- _Supplied text_
***

Three Types of Color Palettes

Color palette selection is not aesthetic preference—it encodes information. Using the wrong palette type misleads viewers by implying relationships that don't exist.

Sequential

Light → Dark. For ordered data with no midpoint: population density, poverty rates, coverage percentages.

Diverging

Color ← Neutral → Color. For data with meaningful midpoint: change from baseline, deviation from target, above/below average.

Categorical

Distinct hues. For unordered groups: regions, program types, demographic categories. Maximum ~7-8 distinguishable colors.

Module 05

Chart Selection Frameworks & Common Mistakes

Use evidence-based frameworks to select chart types. Identify and correct the most common visualization errors found in development sector reports.

The Grammar of Graphics

Leland Wilkinson's Grammar of Graphics (1999) provides the theoretical foundation underlying ggplot2, Vega-Lite, and modern visualization thinking. Understanding this grammar enables creating novel chart types, not just selecting from menus.

Components of a Graphic

Any visualization decomposes into: Data → Transformations → Coordinate System → Scales → Geometric Elements → Guides → Facets. Master these building blocks and you can construct any chart.

Module 06

Design Process Style Guides & Iteration

Apply iterative design methodology. Develop organizational style guide components that institutionalize visualization practice beyond individual skill.

The Design Sprint Methodology

Following Harvard CS171's approach, effective visualization emerges from structured iteration: paper sketching before digital tools, multiple alternatives before committing, structured critique at each stage.

***

- _Required work_
Reproduce the passage of the data visualization text verbatim, from "Components of a" up to and including "construct any chart.".

- _Extracted material_
***

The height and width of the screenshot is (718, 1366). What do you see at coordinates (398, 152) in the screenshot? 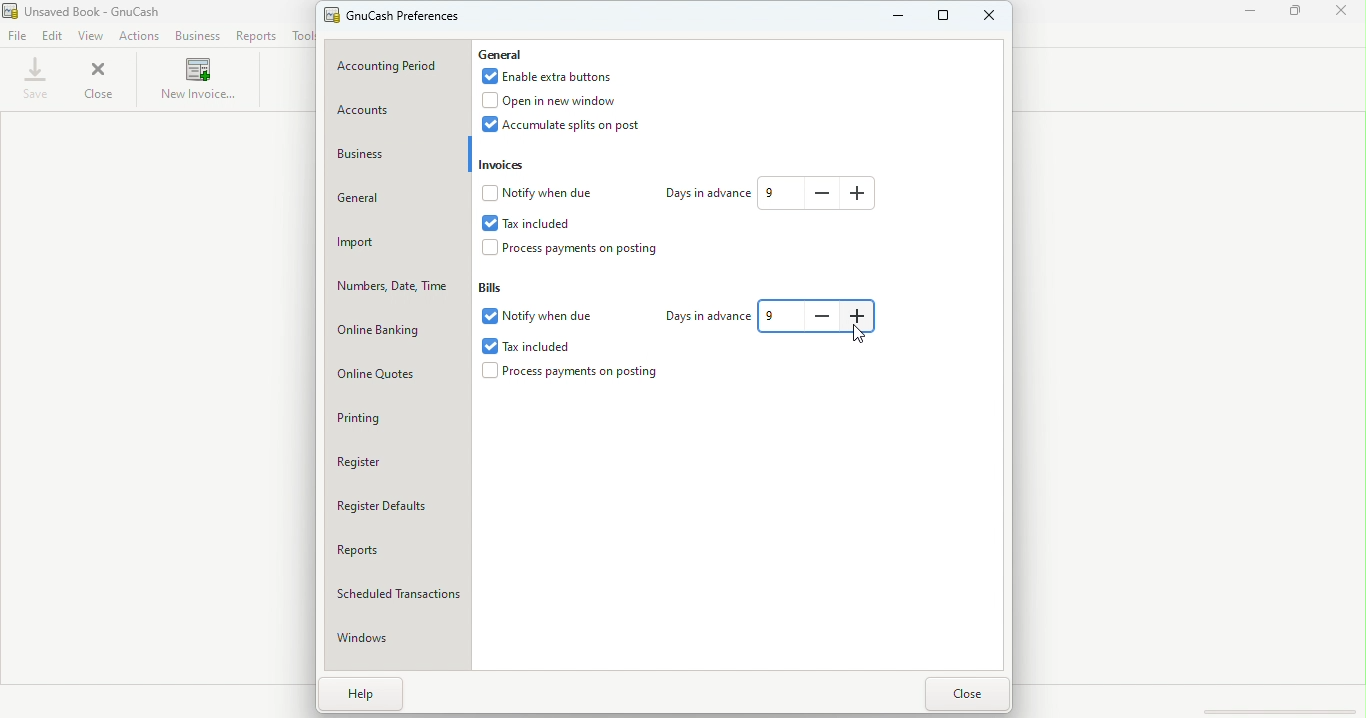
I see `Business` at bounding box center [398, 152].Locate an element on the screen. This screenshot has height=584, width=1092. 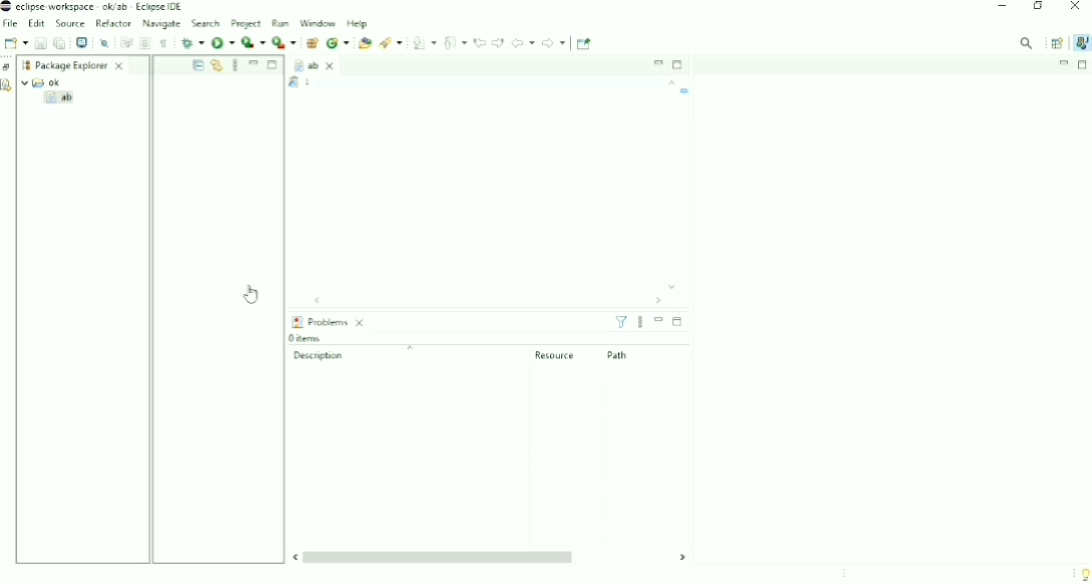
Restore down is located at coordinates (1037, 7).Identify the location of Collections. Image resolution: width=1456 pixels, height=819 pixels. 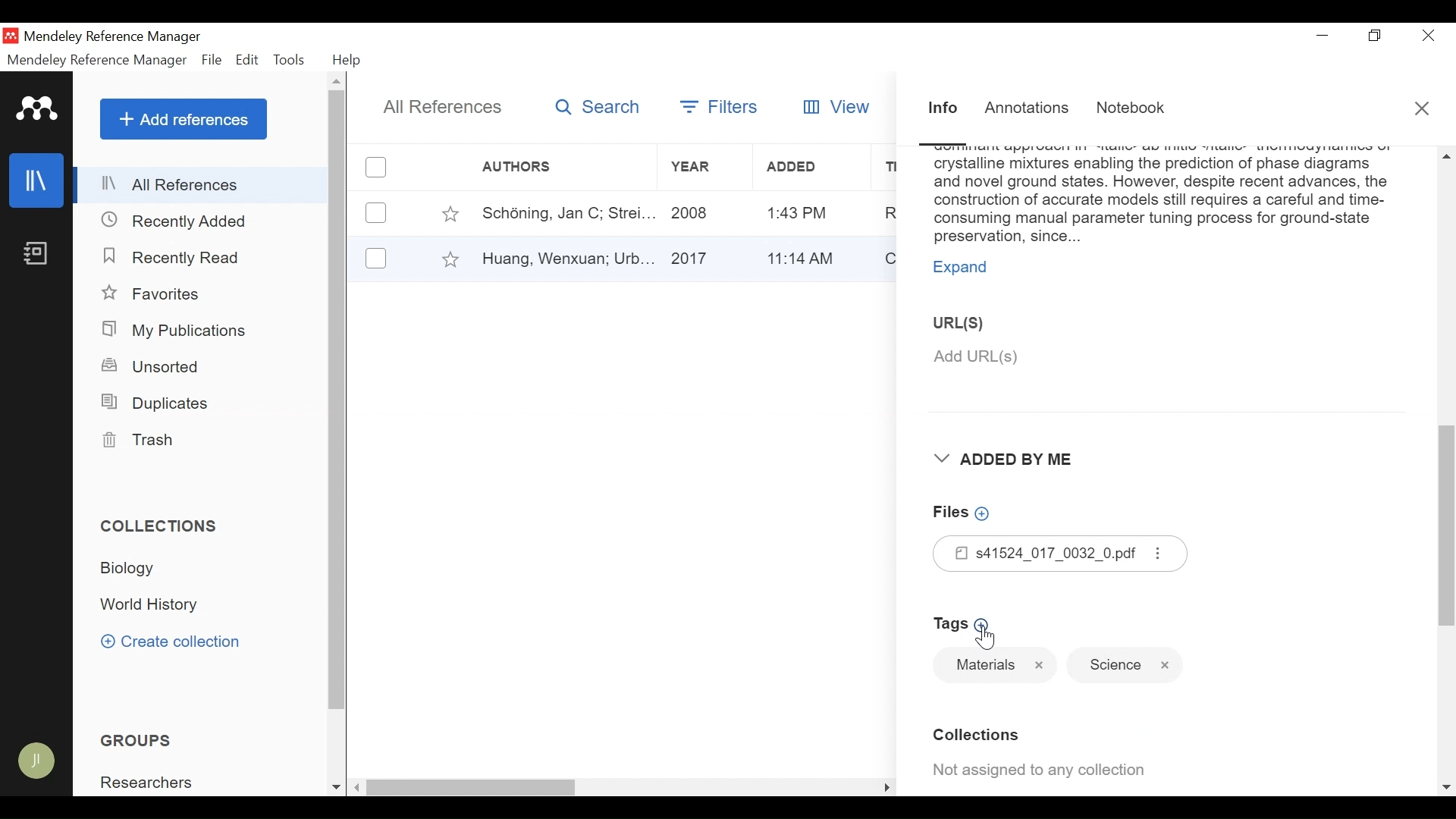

***

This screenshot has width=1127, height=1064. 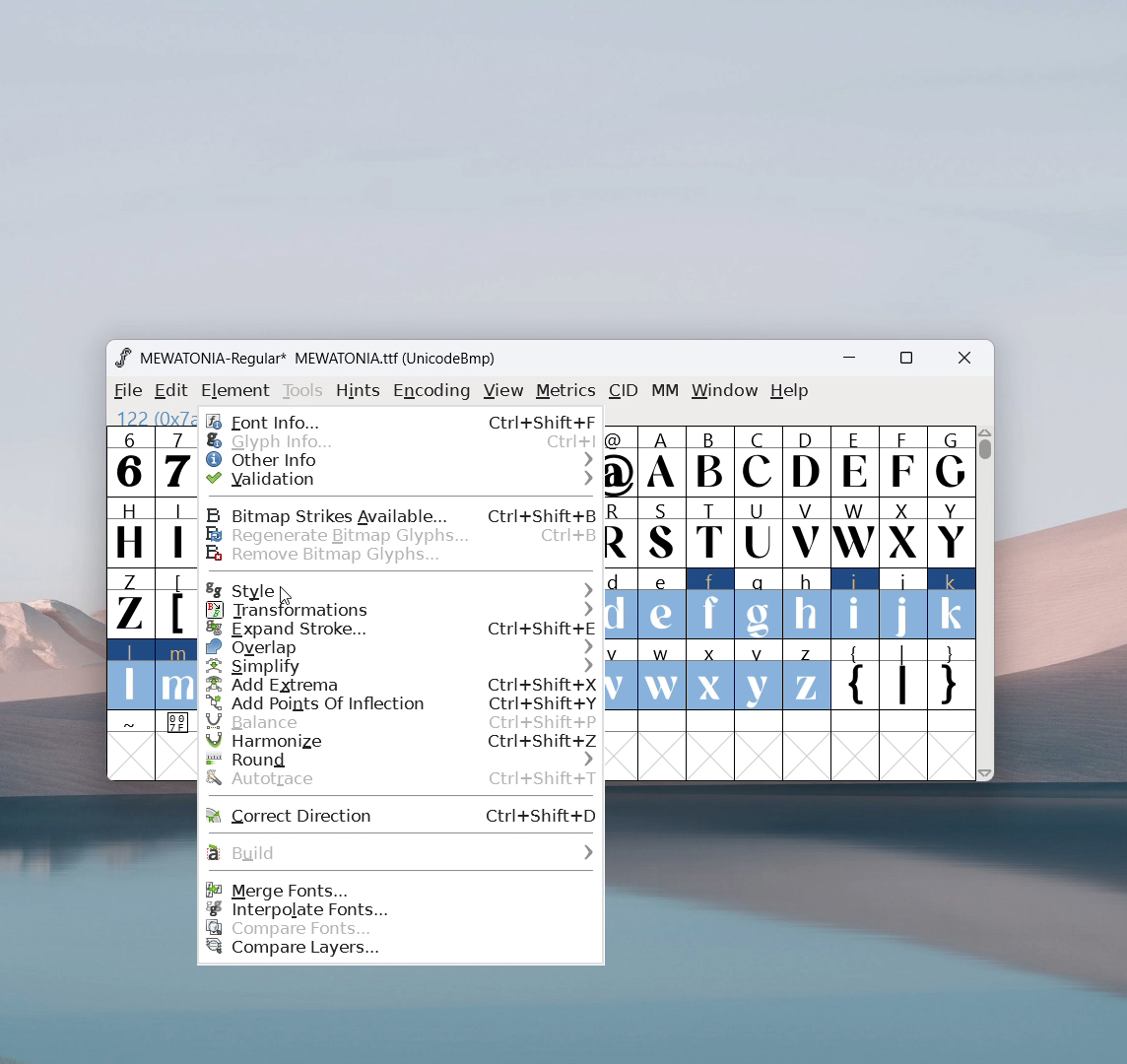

***

- _Solution to the exercise_
Components of a Graphic

Any visualization decomposes into: Data → Transformations → Coordinate System → Scales → Geometric Elements → Guides → Facets. Master these building blocks and you can construct any chart.